Give again exactly the lines that run from the start of the records to the line holding "Given: Select the zoom out magnifier tool", both ends counted. Do not include the pictures.

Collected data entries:
=-=-=

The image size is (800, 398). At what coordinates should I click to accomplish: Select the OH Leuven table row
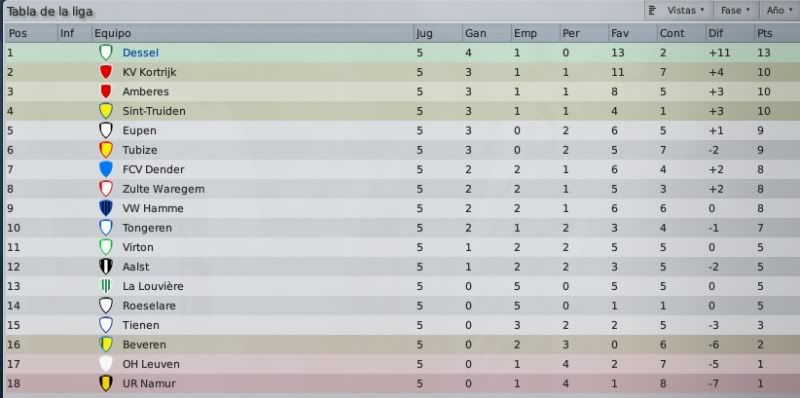pos(400,364)
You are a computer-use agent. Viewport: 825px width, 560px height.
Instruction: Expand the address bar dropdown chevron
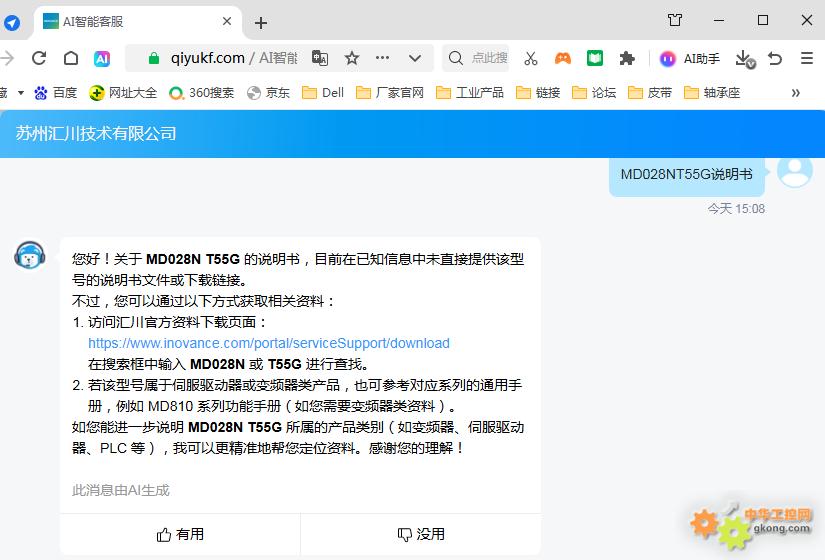coord(416,58)
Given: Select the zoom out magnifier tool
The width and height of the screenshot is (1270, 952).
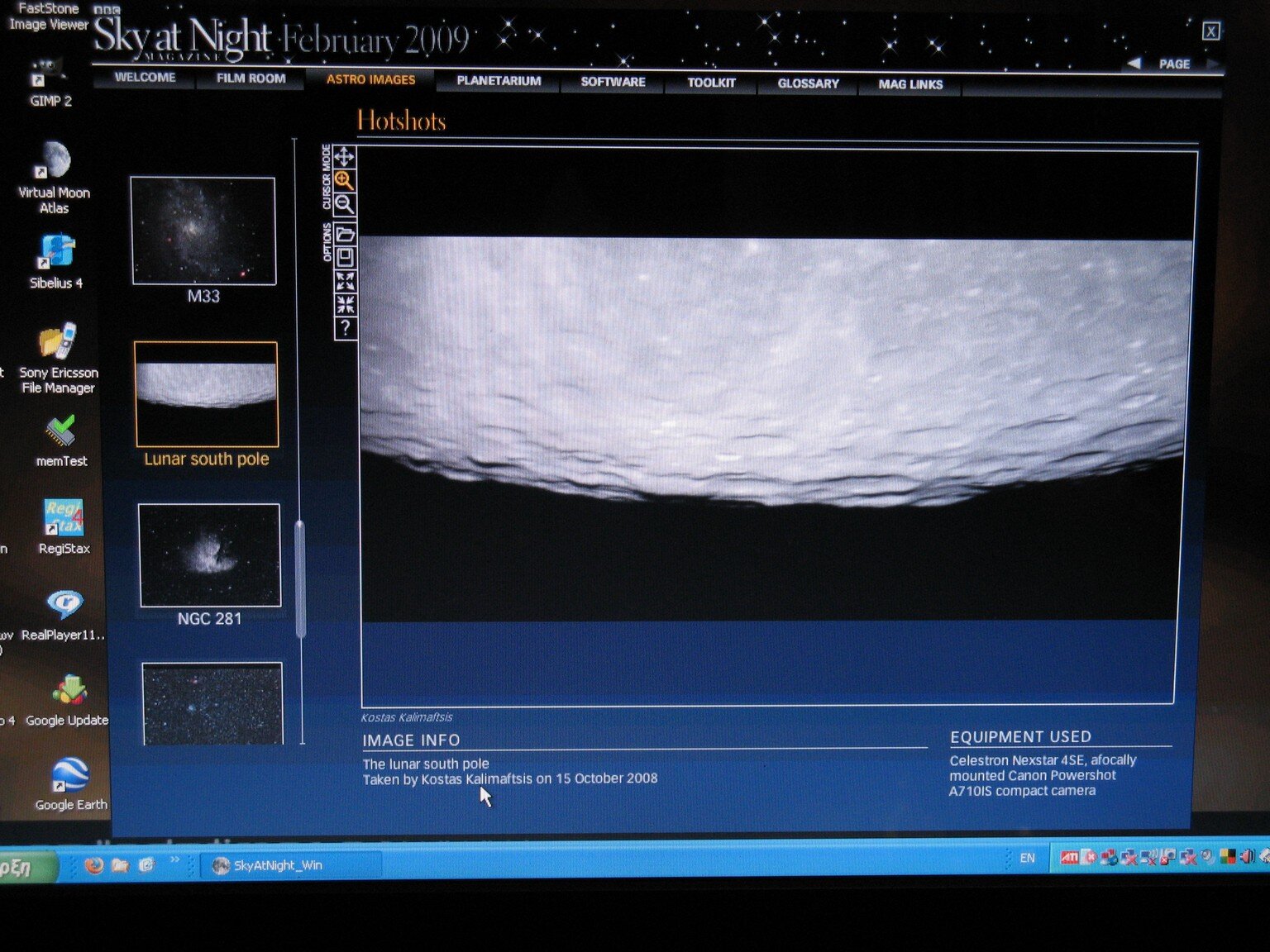Looking at the screenshot, I should (344, 205).
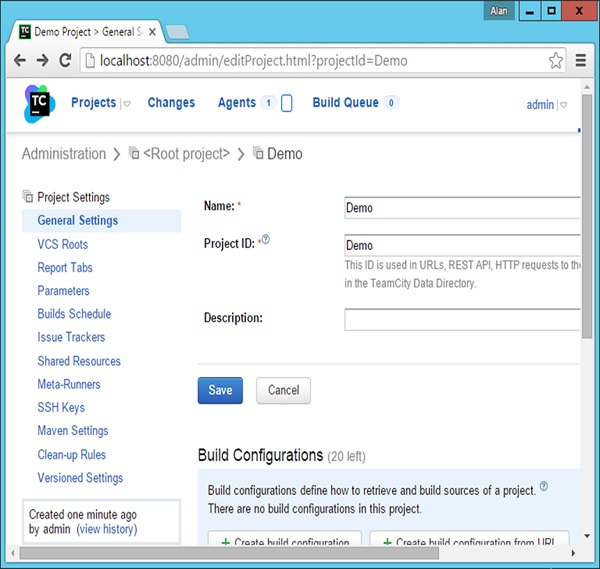The height and width of the screenshot is (569, 600).
Task: Click the Project ID help icon
Action: pyautogui.click(x=266, y=241)
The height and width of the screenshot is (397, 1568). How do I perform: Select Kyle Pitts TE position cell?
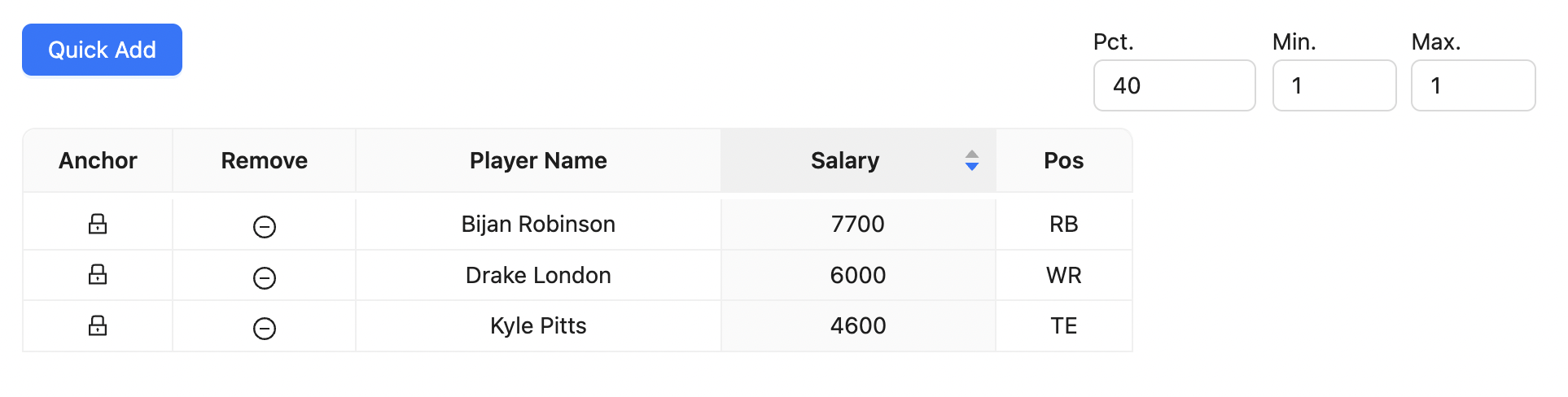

=-=-=

■ **Reply**:
The image size is (800, 398). At what coordinates should I click to accomplish: Select the OH Leuven table row
pos(400,364)
You are a computer-use agent. Viewport: 825px width, 560px height.
Instruction: Expand the address bar dropdown chevron
coord(416,58)
Given: Select the zoom out magnifier tool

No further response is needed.